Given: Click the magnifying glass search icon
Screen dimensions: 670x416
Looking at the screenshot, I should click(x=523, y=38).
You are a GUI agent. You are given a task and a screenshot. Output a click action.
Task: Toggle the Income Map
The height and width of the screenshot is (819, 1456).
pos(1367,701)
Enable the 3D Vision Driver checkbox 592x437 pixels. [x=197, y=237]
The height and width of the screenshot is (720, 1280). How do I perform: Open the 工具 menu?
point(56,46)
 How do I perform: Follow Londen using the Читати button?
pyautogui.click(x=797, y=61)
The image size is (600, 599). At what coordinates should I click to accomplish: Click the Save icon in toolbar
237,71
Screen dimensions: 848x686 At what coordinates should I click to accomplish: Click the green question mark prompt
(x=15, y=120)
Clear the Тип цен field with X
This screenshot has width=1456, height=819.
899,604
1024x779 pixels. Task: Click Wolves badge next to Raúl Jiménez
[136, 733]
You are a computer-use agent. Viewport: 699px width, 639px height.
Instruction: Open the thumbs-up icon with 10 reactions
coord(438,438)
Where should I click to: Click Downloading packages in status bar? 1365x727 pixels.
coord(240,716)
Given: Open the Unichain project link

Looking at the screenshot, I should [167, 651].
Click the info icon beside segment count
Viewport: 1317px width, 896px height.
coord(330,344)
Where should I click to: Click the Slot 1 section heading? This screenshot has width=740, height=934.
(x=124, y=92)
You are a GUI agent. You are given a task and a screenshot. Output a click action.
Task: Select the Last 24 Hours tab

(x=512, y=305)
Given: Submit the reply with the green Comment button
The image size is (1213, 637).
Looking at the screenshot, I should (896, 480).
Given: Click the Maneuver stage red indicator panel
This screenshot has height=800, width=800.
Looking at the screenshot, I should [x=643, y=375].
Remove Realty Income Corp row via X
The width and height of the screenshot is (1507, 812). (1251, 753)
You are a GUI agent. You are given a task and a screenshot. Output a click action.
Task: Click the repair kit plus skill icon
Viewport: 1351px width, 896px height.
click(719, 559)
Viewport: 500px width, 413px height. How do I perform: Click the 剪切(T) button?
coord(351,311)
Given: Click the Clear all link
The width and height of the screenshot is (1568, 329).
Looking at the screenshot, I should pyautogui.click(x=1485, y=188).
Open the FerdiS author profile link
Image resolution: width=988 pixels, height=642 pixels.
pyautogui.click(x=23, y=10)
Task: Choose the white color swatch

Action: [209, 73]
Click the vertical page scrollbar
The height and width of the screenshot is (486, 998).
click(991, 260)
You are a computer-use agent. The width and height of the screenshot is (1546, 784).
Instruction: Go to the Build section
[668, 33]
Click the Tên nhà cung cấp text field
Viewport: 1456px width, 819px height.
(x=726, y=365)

------------------------------

**Stated problem**. Could you give the entries above again with every "GUI agent" changed to "GUI assistant" and nothing else altered?

**Full response**.
Given: Click the magnifying glass search icon
Screen dimensions: 670x416
Looking at the screenshot, I should click(x=523, y=38).
You are a GUI assistant. You are given a task and a screenshot. Output a click action.
Task: Toggle the Income Map
The height and width of the screenshot is (819, 1456).
pos(1367,701)
Enable the 3D Vision Driver checkbox 592x437 pixels. [x=197, y=237]
The height and width of the screenshot is (720, 1280). How do I perform: Open the 工具 menu?
point(56,46)
 How do I perform: Follow Londen using the Читати button?
pyautogui.click(x=797, y=61)
The image size is (600, 599). At what coordinates should I click to accomplish: Click the Save icon in toolbar
237,71
Screen dimensions: 848x686 At what coordinates should I click to accomplish: Click the green question mark prompt
(x=15, y=120)
Clear the Тип цен field with X
This screenshot has width=1456, height=819.
899,604
1024x779 pixels. Task: Click Wolves badge next to Raúl Jiménez
[136, 733]
You are a computer-use agent. Viewport: 699px width, 639px height.
Instruction: Open the thumbs-up icon with 10 reactions
coord(438,438)
Where should I click to: Click Downloading packages in status bar? 1365x727 pixels.
coord(240,716)
Given: Open the Unichain project link

Looking at the screenshot, I should [167, 651].
Click the info icon beside segment count
Viewport: 1317px width, 896px height.
coord(330,344)
Where should I click to: Click the Slot 1 section heading? This screenshot has width=740, height=934.
(x=124, y=92)
You are a GUI assistant. You are given a task and a screenshot. Output a click action.
Task: Select the Last 24 Hours tab

(x=512, y=305)
Given: Submit the reply with the green Comment button
The image size is (1213, 637).
Looking at the screenshot, I should (896, 480).
Given: Click the Maneuver stage red indicator panel
This screenshot has height=800, width=800.
Looking at the screenshot, I should [x=643, y=375].
Remove Realty Income Corp row via X
The width and height of the screenshot is (1507, 812). (1251, 753)
You are a GUI assistant. You are given a task and a screenshot. Output a click action.
Task: Click the repair kit plus skill icon
Viewport: 1351px width, 896px height.
click(719, 559)
Viewport: 500px width, 413px height. How do I perform: Click the 剪切(T) button?
coord(351,311)
Given: Click the Clear all link
The width and height of the screenshot is (1568, 329).
Looking at the screenshot, I should pyautogui.click(x=1485, y=188).
Open the FerdiS author profile link
Image resolution: width=988 pixels, height=642 pixels.
pyautogui.click(x=23, y=10)
Task: Choose the white color swatch

Action: [209, 73]
Click the vertical page scrollbar
The height and width of the screenshot is (486, 998).
click(991, 260)
You are a computer-use agent. The width and height of the screenshot is (1546, 784).
Instruction: Go to the Build section
[668, 33]
Click the Tên nhà cung cấp text field
Viewport: 1456px width, 819px height.
(x=726, y=365)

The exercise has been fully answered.